In vivo characterization of plant promoter element interaction using synthetic promoters

Short directly-repeated (DR) DNA enhancer elements of plant viral origin were analyzed for their ability, both individually and in combination, to influence in vivo transcription when inserted upstream from a minimal CaMV35S promoter. Synthetic promoters containing multiple copies and/or combinations of DR cassettes were tested for their effect upon reporter gene (luciferase) expression using an Agrobacteria-based leaf-infiltration transient assay and within stably transformed plants (Nicotiana tabacum). Transgenic plants harboring constructs containing different numbers or combinations of DR cassettes were further tested to look for tissue-specific expression patterns and potential promoter response to the infiltration process employed during transient expression. Multimerization of DR elements produced enhancer activity that was in general additive, increasing reporter activity in direct proportion to the number of DR cassettes within the test promoter. In contrast, combinations of different DR cassettes often functioned synergistically, producing reporter enhancement markedly greater then the sum of the combined DR activities.

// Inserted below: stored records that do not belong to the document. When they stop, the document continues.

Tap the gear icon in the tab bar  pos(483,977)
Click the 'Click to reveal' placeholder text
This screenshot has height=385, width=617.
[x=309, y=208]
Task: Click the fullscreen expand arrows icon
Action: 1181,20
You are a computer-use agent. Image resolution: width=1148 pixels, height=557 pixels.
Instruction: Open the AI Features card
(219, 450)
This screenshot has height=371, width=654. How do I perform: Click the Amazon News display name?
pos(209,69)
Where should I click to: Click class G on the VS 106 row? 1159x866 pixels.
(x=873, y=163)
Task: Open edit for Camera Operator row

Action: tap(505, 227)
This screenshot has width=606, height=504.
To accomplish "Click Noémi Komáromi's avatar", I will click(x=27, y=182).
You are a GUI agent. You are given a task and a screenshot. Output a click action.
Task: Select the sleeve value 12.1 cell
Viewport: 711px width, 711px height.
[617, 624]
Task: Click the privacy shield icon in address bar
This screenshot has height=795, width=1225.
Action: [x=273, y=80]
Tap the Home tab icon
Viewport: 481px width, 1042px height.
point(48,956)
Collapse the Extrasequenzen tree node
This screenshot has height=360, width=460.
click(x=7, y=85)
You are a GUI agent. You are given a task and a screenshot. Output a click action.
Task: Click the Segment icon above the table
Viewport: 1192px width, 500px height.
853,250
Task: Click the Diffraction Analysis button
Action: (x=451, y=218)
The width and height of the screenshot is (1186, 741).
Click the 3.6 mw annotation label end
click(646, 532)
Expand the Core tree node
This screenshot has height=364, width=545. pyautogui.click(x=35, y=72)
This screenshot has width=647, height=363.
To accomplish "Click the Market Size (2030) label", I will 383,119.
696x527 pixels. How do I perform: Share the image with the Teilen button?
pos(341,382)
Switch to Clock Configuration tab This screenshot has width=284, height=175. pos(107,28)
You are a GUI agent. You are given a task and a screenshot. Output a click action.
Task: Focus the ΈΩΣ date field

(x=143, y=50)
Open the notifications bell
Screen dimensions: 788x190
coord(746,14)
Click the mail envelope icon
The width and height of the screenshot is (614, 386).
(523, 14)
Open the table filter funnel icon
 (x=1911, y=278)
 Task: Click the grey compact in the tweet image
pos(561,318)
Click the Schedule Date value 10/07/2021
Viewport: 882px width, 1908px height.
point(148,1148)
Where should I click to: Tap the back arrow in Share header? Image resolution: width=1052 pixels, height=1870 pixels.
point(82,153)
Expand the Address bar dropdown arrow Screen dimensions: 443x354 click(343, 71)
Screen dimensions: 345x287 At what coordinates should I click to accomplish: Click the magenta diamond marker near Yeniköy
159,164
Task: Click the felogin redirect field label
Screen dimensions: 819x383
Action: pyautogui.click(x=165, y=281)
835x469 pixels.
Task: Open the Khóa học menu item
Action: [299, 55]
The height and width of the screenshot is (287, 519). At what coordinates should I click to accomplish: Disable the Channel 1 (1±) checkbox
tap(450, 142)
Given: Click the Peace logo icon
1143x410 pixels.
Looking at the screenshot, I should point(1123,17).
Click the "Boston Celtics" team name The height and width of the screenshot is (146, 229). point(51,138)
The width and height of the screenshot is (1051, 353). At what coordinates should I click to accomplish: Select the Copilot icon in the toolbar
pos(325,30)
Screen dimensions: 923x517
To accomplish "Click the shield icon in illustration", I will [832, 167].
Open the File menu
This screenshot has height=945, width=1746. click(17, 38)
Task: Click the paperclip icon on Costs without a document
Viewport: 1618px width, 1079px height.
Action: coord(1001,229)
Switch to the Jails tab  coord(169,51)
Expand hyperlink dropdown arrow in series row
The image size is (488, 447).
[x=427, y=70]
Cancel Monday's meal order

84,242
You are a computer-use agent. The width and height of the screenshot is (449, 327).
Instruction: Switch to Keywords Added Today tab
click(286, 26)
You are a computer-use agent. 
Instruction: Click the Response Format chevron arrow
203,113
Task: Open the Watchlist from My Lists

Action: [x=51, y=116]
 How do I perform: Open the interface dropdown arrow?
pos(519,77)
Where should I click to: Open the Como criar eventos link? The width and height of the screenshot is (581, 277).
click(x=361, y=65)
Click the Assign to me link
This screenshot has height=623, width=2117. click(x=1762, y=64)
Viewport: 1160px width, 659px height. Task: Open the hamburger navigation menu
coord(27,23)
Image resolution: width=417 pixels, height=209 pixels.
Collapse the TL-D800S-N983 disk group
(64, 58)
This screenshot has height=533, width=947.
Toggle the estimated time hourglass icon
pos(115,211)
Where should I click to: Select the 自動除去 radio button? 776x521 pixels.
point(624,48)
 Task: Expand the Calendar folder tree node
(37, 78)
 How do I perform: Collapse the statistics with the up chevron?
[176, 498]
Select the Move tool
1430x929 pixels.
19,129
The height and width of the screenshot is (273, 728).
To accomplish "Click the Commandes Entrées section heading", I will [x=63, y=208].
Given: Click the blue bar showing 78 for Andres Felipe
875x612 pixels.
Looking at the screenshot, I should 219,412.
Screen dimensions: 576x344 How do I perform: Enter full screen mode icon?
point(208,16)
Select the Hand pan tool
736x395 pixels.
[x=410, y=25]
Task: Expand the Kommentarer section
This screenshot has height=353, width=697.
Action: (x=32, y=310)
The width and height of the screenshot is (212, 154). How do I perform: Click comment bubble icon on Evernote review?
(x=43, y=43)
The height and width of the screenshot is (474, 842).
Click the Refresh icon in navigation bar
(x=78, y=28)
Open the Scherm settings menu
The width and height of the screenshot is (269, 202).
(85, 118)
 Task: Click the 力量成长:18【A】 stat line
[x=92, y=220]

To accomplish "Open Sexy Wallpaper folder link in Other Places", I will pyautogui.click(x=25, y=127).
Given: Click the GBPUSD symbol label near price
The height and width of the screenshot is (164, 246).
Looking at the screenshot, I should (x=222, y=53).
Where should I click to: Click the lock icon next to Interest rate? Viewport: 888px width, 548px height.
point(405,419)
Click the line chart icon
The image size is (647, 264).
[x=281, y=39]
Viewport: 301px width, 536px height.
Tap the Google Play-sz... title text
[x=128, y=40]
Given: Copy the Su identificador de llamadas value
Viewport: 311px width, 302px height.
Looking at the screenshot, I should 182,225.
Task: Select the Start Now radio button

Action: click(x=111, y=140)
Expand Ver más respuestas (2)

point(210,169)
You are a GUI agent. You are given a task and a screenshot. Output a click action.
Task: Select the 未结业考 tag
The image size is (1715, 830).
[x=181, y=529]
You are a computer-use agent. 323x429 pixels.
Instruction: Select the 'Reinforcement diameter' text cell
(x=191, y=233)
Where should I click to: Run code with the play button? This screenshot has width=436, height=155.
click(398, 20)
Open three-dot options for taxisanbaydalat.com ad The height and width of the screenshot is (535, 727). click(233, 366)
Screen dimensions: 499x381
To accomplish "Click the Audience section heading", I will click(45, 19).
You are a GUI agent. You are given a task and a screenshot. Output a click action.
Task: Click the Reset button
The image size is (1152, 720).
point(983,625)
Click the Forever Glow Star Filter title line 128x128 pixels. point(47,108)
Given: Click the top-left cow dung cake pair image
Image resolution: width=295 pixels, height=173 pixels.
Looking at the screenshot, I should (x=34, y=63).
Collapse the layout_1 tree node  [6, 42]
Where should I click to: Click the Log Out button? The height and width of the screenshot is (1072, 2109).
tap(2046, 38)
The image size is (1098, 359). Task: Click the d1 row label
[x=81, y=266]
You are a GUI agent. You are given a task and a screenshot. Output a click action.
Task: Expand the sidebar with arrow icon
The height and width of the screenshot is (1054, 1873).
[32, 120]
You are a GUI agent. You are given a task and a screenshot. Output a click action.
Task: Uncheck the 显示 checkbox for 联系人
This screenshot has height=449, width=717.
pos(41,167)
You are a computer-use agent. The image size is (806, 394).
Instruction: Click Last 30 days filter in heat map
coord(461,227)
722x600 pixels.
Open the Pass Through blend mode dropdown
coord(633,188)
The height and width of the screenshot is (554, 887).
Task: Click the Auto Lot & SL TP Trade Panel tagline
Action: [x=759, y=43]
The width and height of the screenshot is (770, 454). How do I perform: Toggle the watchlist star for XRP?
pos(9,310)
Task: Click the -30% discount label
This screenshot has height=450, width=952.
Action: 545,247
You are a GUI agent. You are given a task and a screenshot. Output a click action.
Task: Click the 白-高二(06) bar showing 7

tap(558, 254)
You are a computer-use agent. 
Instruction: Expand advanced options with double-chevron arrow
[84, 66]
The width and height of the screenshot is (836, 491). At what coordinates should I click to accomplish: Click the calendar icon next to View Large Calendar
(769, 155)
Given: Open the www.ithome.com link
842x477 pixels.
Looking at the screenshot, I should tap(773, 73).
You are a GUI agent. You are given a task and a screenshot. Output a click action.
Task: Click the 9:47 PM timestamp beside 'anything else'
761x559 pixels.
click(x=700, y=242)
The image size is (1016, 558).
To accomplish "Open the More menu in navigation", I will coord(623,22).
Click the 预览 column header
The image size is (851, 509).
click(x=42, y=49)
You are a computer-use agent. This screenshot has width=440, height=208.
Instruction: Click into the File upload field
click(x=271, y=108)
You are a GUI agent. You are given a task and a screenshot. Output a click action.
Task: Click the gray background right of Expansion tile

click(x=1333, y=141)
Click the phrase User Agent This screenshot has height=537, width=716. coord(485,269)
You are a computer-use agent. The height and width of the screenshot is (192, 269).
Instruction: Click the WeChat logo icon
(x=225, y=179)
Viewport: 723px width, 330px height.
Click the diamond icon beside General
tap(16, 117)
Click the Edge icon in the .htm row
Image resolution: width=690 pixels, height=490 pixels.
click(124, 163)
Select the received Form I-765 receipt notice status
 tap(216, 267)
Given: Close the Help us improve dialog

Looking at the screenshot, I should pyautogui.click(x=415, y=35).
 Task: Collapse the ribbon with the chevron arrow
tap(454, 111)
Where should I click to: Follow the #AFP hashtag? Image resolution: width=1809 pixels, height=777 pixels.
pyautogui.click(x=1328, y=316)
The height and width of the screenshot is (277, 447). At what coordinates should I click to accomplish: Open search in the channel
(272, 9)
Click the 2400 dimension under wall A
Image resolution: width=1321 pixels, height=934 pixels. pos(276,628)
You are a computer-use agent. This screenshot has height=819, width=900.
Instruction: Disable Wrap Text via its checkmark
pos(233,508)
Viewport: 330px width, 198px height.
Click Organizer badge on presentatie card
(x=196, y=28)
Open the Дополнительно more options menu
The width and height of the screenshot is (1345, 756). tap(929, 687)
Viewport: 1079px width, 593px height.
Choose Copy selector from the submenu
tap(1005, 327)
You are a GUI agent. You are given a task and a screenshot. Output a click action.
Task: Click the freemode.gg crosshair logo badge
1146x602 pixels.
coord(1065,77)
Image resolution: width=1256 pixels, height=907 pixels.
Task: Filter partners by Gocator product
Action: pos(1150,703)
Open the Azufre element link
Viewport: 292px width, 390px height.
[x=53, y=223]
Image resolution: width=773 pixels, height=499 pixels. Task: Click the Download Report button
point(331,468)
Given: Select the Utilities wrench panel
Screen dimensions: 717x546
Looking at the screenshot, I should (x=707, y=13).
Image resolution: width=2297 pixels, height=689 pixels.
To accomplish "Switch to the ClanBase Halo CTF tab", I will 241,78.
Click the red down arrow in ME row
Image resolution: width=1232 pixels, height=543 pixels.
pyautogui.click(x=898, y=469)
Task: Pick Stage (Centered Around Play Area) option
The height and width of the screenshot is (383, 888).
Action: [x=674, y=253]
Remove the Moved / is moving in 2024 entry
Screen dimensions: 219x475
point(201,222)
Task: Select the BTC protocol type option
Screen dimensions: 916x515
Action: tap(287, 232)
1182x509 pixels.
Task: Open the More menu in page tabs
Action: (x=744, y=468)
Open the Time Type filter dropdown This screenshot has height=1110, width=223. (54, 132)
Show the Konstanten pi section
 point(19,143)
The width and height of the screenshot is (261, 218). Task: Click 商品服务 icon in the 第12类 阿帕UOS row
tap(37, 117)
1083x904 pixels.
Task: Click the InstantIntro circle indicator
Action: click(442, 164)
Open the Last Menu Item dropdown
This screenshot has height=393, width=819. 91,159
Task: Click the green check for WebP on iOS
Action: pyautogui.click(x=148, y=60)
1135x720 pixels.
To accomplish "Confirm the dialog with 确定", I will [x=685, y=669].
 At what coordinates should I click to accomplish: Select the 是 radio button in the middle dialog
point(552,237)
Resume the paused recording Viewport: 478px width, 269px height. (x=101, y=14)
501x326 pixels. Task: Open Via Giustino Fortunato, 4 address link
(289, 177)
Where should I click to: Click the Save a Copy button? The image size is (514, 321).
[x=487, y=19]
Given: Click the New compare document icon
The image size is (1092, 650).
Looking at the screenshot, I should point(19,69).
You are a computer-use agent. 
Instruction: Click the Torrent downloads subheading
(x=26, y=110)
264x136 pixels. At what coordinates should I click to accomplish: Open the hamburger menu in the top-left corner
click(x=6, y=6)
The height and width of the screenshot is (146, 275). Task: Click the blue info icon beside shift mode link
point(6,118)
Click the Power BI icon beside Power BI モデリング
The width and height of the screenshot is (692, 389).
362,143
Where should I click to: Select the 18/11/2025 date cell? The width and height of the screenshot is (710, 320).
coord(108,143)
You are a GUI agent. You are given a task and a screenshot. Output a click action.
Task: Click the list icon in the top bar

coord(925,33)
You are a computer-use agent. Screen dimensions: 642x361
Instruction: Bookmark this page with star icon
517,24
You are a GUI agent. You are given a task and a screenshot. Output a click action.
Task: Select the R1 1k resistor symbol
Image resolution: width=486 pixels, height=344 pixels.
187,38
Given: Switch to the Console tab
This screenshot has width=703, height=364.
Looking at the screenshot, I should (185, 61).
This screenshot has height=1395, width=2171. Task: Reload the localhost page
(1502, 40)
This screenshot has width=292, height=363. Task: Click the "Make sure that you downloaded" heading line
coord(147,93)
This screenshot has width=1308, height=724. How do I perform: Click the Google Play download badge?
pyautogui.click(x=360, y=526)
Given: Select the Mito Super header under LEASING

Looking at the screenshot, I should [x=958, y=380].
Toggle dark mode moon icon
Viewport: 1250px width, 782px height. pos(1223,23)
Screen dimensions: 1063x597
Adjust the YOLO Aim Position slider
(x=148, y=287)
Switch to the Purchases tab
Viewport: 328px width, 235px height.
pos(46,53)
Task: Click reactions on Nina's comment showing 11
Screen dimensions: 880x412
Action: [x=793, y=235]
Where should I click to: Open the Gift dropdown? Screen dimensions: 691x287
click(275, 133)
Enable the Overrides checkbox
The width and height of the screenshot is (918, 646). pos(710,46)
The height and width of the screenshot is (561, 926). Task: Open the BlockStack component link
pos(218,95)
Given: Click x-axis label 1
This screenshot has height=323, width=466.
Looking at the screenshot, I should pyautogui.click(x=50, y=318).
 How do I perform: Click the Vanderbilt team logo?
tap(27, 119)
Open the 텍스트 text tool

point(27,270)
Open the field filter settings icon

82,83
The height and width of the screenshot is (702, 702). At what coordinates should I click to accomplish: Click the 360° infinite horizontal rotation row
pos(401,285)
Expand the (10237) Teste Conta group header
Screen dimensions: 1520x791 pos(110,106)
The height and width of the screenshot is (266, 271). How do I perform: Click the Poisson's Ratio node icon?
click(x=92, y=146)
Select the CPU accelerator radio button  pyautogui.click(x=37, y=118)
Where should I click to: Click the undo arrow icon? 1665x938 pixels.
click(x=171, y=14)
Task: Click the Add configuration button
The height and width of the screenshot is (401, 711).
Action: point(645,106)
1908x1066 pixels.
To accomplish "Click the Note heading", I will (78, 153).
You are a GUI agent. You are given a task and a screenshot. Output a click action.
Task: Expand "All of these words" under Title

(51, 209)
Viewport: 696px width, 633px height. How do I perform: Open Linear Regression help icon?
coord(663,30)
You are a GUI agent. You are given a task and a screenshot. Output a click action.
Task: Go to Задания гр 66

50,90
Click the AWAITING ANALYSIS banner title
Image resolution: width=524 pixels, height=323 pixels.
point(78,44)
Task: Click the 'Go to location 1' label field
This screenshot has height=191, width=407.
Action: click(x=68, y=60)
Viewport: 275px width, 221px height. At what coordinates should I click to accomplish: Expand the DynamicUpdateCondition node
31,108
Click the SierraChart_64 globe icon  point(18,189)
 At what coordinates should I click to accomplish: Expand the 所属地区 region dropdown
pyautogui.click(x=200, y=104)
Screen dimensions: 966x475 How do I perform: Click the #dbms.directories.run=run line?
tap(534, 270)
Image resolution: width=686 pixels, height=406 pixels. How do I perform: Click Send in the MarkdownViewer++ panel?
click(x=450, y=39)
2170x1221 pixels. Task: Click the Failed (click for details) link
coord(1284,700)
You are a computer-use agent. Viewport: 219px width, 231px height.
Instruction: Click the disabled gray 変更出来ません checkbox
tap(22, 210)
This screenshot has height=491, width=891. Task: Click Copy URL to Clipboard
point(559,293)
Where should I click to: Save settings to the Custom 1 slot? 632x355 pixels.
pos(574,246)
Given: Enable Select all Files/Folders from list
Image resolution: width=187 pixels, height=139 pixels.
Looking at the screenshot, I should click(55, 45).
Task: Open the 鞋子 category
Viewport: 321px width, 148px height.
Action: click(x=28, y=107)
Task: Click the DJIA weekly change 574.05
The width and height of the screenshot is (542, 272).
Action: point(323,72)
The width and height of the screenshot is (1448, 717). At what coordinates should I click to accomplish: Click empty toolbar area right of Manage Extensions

Several of the DR constructs responded to Agrobacteria (lacking T-DNA) infiltration of transgenic leaves by an induction (2 elements) or reduction (1 element) in reporter activity. Combinations of DR cassettes producing the strongest enhancement of reporter activity were used to create two synthetic promoters (SynPro3 and SynPro5) that drive leaf reporter activities at levels comparable to the CaMV35S promoter. Characterization of these synthetic promoters in transformed tobacco showed strong reporter expression at all stages of development and in most tissues. The arrangement of DR elements within SynPro3 and SynPro5 appears to play a role in defining tissue-specificity of expression and/or Agrobacteria-infusion responsiveness.